* **Problem details**: Exactly the lines from the one containing "This screenshot has width=394, height=301." through the end of the entries, both ends included, are to be output.

* **Data in this exercise**:
....

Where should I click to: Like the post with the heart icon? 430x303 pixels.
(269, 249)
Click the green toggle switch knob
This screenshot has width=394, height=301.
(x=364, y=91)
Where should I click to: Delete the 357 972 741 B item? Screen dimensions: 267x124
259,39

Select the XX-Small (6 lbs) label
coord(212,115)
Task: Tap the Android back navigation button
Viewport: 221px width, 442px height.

....

* **Response**:
This screenshot has width=394, height=301.
(x=364, y=91)
Where should I click to: Delete the 357 972 741 B item? Screen dimensions: 267x124
259,39

Select the XX-Small (6 lbs) label
coord(212,115)
Task: Tap the Android back navigation button
Viewport: 221px width, 442px height.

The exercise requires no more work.